El dueño de la galería parecía consternado.
—Muy bien…, cuatrocientos, entonces?
Ezio le fulminó con la mirada.
—¿Trescientos? ¿Doscientos cincuenta?
Ezio colocó con cuidado la bolsa en las manos del hombre.
—Doscientos. Ahí los tienes. Cuéntalos si quieres.
—Tendré que envolvéroslo.
—¿No esperarás una propina por eso?
Refunfuñando en voz baja, el hombre descolgó el cuadro y lo envolvió con cuidado en una tela de algodón que cogió de un rollo junto al mostrador. Luego se lo entregó a Ezio.
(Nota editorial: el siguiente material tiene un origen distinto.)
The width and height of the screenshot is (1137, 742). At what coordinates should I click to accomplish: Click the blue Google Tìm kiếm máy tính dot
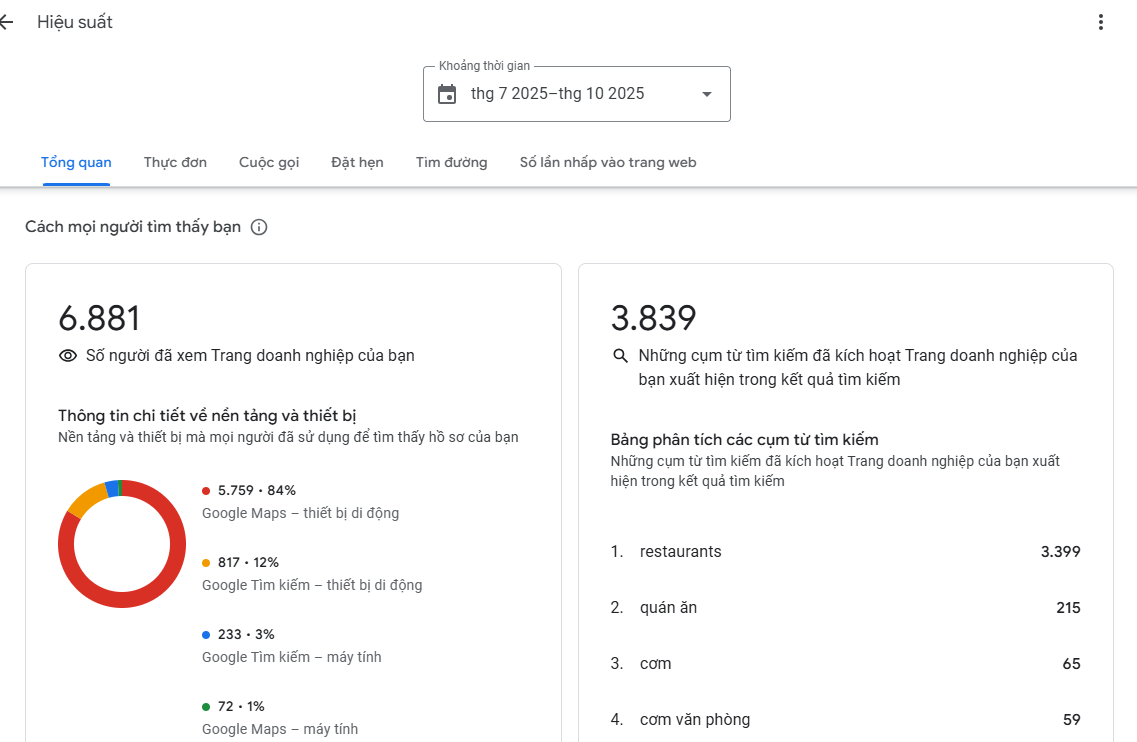[x=206, y=635]
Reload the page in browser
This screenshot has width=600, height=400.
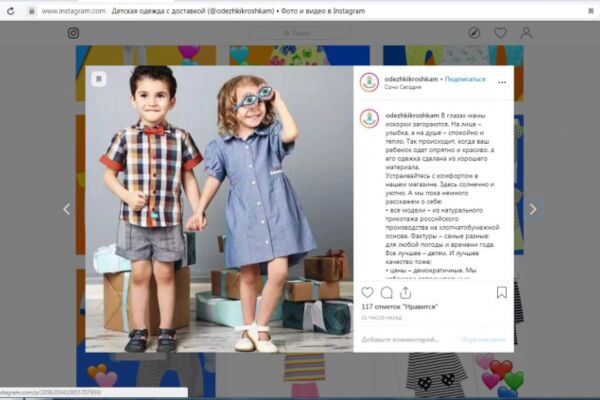(x=11, y=11)
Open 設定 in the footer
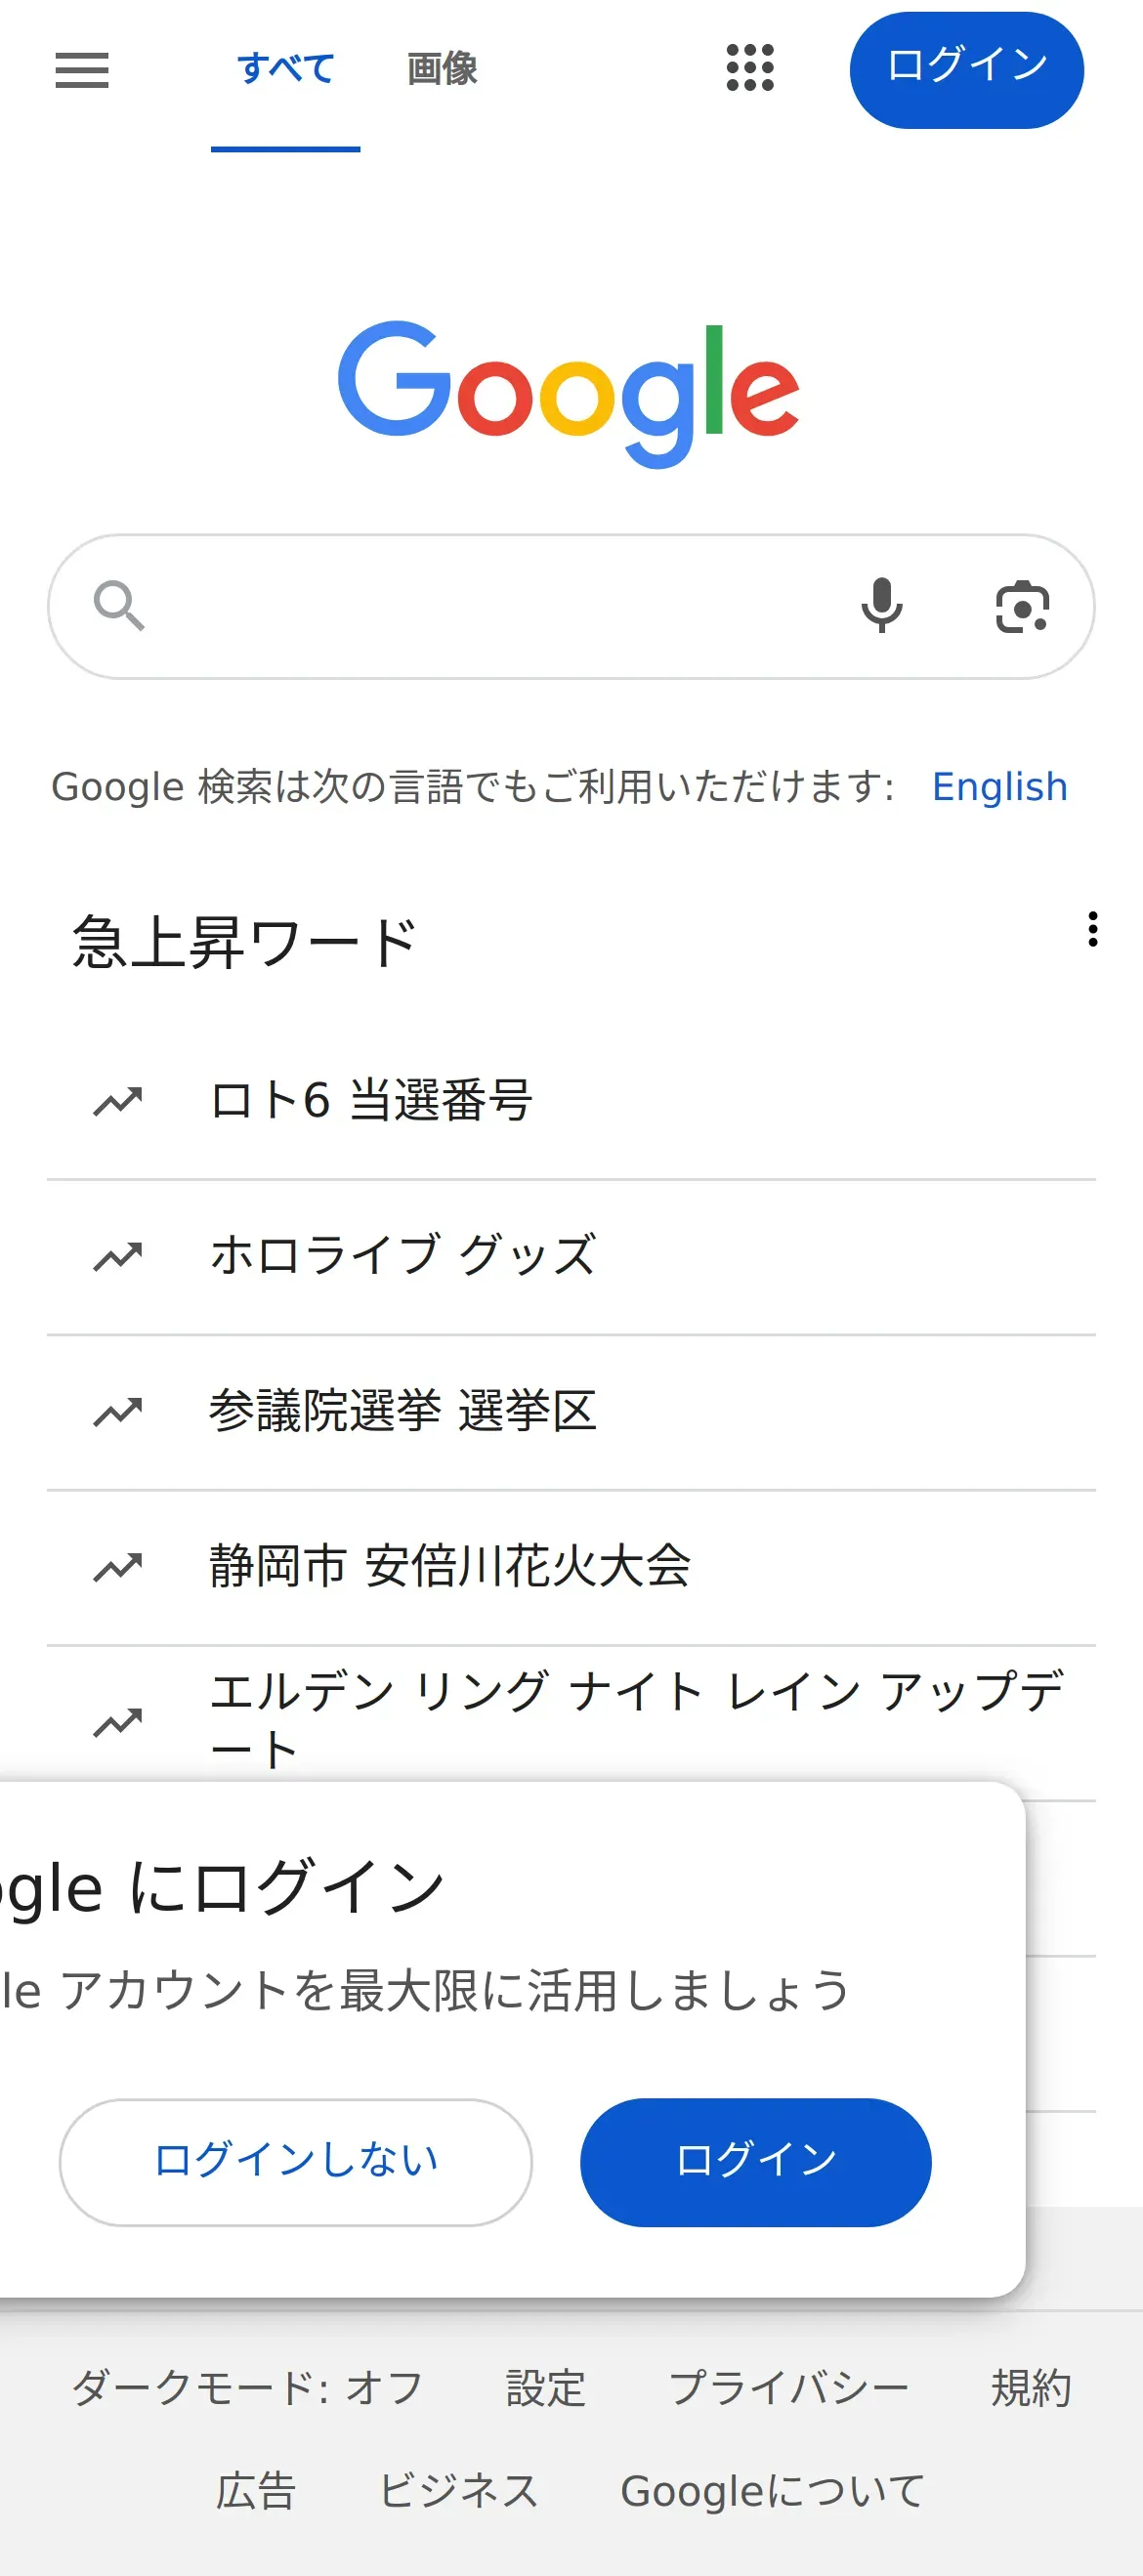Image resolution: width=1143 pixels, height=2576 pixels. point(546,2388)
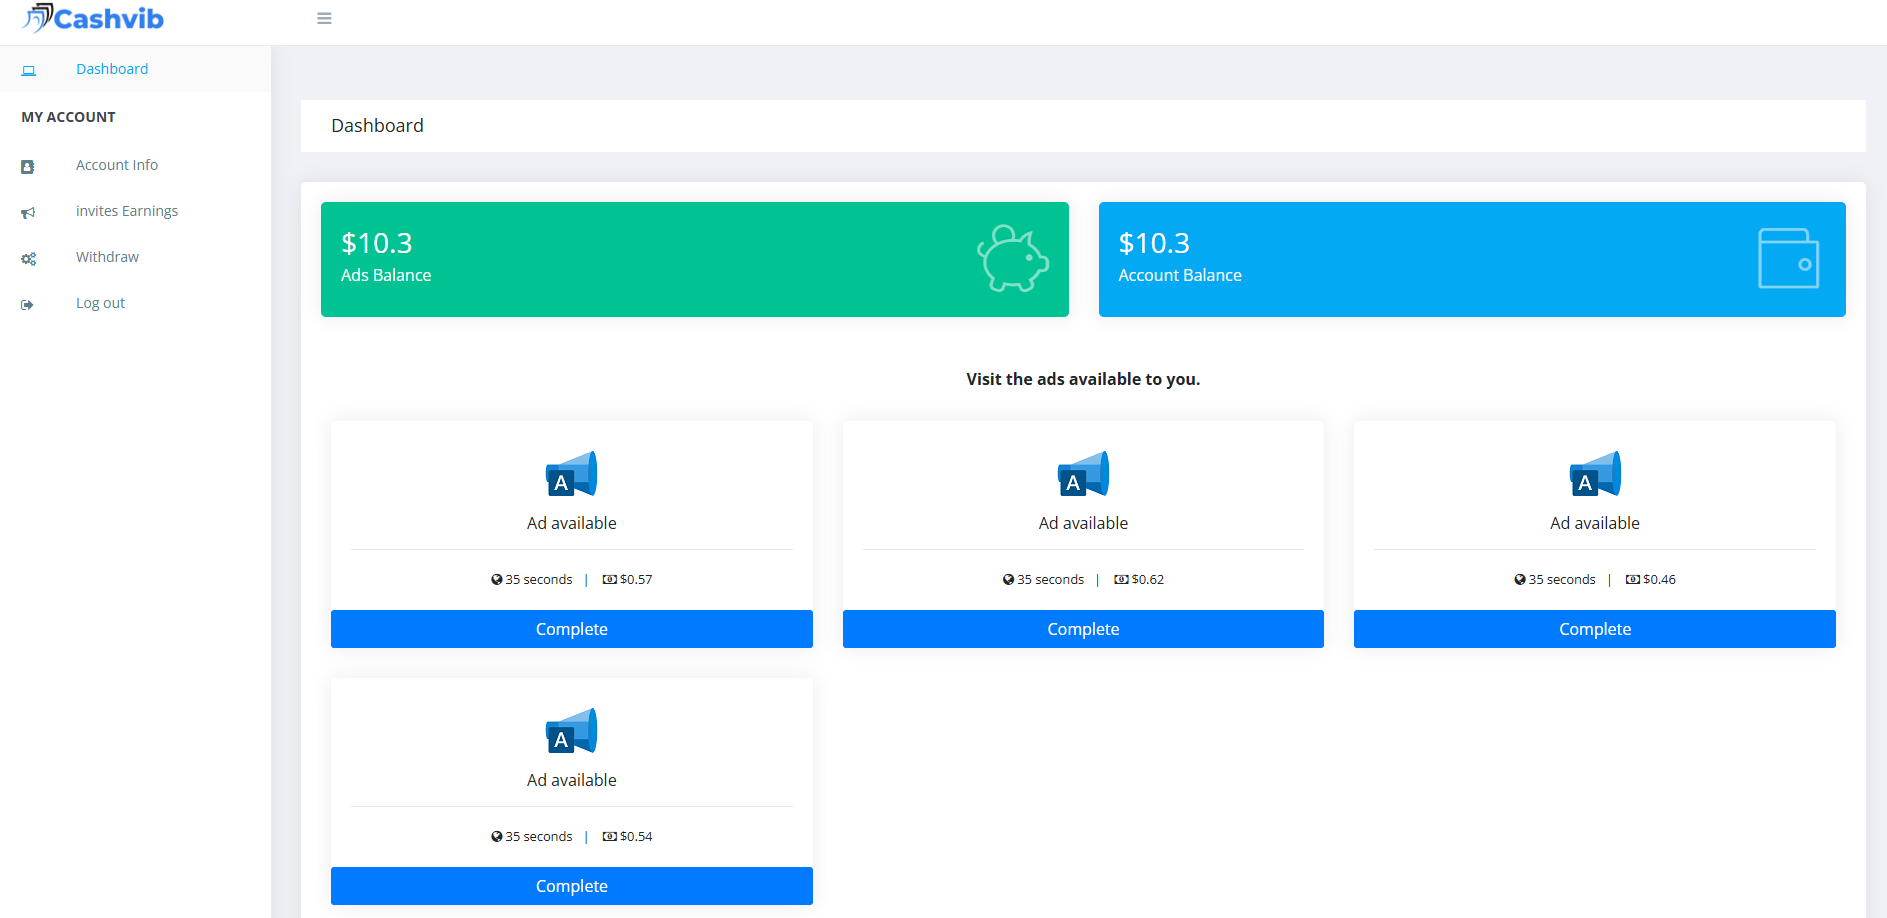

—Un placer hacer negocios con vos —dijo, secamente.
—La próxima vez, no tengas tantas ganas de coger bienes robados —dijo Ezio—. Podrías haber tenido un cliente que quisiera saber la procedencia de un cuadro tan bueno como este. Has tenido suerte y yo lo he pasado por alto.
—¿Y por qué, si puede saberse?
—Soy amigo de la modelo.
Estupefacto, el propietario de la galería le acompañó hasta la puerta, con tanta prisa como le permitía la cortesía.
—Ha sido también un placer hacer negocios contigo —dijo Ezio, con sequedad, al marcharse.